A versão de 1989, que aceita adendas ao texto por figuras que vão de Stephen Sondheim e Dorothy Parker a Bernstein e à sua mulher, Felícia, conheceu primeira gravação em Londres, em dezembro de 1989, sob direcção do próprio Bernstein (com o mesmo elenco usado numa apresentação pública da qual nasceu uma edição de um DVD). O carácter operático da revisão “definitiva” da obra levantou debate sobre como a definir, se opereta, se ópera, se ópera cómica… Na verdade é tudo isso, com tempero de sátira e melodrama, como sublinharia a crítica, claramente favorável, publicada em 1992 na Gramophone. Esta versão “definitiva” chegou a disco em gravação ao vivo de uma atuação dirigida pelo próprio compositor, frente à London Symphony Orchestra, contando com as vozes de, entre outros, Jerry Hadley, June Anderson, Adolph Green, Christa Ludwig e Nicolai Gedda.
Leonard Bernstein apresenta “Candide”
A sequência lisboeta de Candide é este “Auto de Fé”
O hilariante “I Am Easily Assimilated”, com explicações de Bernstein e a voz de Christa Ludwig como ‘the old lady’.
“On The Waterfront”
(Soundtrack Factory, 2014)
Das três experiências de Leonard Bernstein no cinema duas decorreram diretamente de adaptações ao grande ecrã de musicais antes estreados em palco – On The Town e West Side Story – e apenas uma nasceu, absolutamente inédita, para a produção de um filme. Foi em 1954 numa parceria com Elia Kazan, com Marlon Brando, Karl Malden e Eva Marie Saint no elenco, juntando a música de Leonard Bernstein um entre os muitos argumentos que fizeram de Há Lodo no Cais (On The Waterfront no original) um dos maiores clássicos do seu tempo.
Se o filme cedo ficou inscrito entre os episódios mais marcantes da história do cinema na década de 50 já a banda sonora acabou por ser mais vezes recordada através de uma suite orquestral que juntava elementos de várias sequências e que foi surgindo em discos, em alguns casos sob direção de orquestra do próprio Bernstein.
Se bem que se note a presença de “outras músicas” em diversas obras de Bernstein, na banda sonora que compôs para Há Lodo No Cais, que traduz magnificamente os ambientes visuais (e narrativos) do filme, o compositor usou em alguns momentos, e com protagonismo evidente, alguns elementos jazzísticos, que fazem assim desta música não apenas uma peça companheira de uma história de das imagens que a contam, mas também um episódio na história da assimilação pela música orquestral de elementos culturais de tempo e de lugar.
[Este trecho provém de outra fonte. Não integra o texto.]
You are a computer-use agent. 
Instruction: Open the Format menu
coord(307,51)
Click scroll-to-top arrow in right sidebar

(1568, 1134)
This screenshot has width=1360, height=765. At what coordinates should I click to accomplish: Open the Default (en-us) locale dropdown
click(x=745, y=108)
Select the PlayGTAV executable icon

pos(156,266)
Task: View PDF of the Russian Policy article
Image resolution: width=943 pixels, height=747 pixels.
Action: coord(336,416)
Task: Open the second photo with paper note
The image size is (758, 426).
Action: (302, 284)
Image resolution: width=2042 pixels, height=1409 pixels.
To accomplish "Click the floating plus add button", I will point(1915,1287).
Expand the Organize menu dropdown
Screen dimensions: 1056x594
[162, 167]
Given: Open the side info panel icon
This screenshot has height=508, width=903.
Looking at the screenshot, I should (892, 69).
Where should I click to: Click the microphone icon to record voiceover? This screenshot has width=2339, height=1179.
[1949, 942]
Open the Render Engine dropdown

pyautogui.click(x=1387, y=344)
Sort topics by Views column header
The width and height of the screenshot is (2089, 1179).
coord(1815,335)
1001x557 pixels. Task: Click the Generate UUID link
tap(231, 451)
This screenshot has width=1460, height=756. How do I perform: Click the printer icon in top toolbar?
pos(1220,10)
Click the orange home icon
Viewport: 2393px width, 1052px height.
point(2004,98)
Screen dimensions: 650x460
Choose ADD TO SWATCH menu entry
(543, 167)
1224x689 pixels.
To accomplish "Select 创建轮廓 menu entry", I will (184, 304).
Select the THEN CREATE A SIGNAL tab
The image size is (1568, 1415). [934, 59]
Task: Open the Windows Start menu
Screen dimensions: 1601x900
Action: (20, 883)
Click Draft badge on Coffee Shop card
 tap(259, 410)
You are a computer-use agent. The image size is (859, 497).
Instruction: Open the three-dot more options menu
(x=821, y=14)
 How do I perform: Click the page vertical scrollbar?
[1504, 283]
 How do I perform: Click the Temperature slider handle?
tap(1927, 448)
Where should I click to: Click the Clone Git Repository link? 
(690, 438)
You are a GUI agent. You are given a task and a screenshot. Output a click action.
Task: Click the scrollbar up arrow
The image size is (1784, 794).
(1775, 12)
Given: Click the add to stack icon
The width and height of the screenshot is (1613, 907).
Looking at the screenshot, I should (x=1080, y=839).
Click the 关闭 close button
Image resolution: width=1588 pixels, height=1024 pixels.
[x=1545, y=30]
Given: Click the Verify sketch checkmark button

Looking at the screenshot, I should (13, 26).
No fundo, marcos que asseguram identidade.
Em 2014 um lançamento em CD juntou a versão integral da banda sonora, recuperando o registo original de 1954 usado no filme (com a orquestra da Columbia Pictures, dirigida por Morris Stoloff). Uma reedição, em 2017, juntaria ao alinhamento a mais célebre suite orquestral, numa gravação de 1960 pela New York Philharmonic Orchestra, aqui já com o próprio Bernstein à frente da orquestra.